富山河川国道事務所は26日の記者会見で、この渇水への対応策や今後の見通しを説明しました。
富山県内では御母衣ダムの渇水対策として南砺市の祖山ダム、砺波市の小牧ダムから水を補給し、流域の農家や事業者は、農業用水や工業用水の取水を自主的に2割制限しています。
2つのダムから水を補給できなくなった場合は、山から下りてくる水=自然流入量の範囲内で取水制限を行うということです。
25日時点での貯水量は祖山ダムが31%、小牧ダムが53%となっていて、富山河川国道事務所は、まとまった雨が降らない場合、早ければ29日に放流できなくなる可能性があるといいます。
この場合、ライフラインとなる上水道は2割減での取水を維持し、流域の農家といった利水者は必要な水量の4割程度しか利用できなくなる見通しです。
今後心配されるのが(1)川の水が減り、川幅が狭くなるなどして生息している魚などに影響する「瀬切れ」問題。

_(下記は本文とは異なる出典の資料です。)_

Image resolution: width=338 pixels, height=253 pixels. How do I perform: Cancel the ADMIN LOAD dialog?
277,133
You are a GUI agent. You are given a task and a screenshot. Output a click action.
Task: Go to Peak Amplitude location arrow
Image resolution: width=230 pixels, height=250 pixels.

(2)そして、通常庄川が押し込んでいる海水が川の水が少なくなることで河口部分に流れ込んでくる塩水遡上。(3)堤防よりも市街地側で地下水位が下がることで井戸水の利用者にも影響が考えられるとしています。
今後広い範囲でまとまった雨が降れば水位の回復につながるとしていますが、現状は今後も厳しい状況が続くとして、流域の農家や事業者にできる限りの節水を呼びかけています。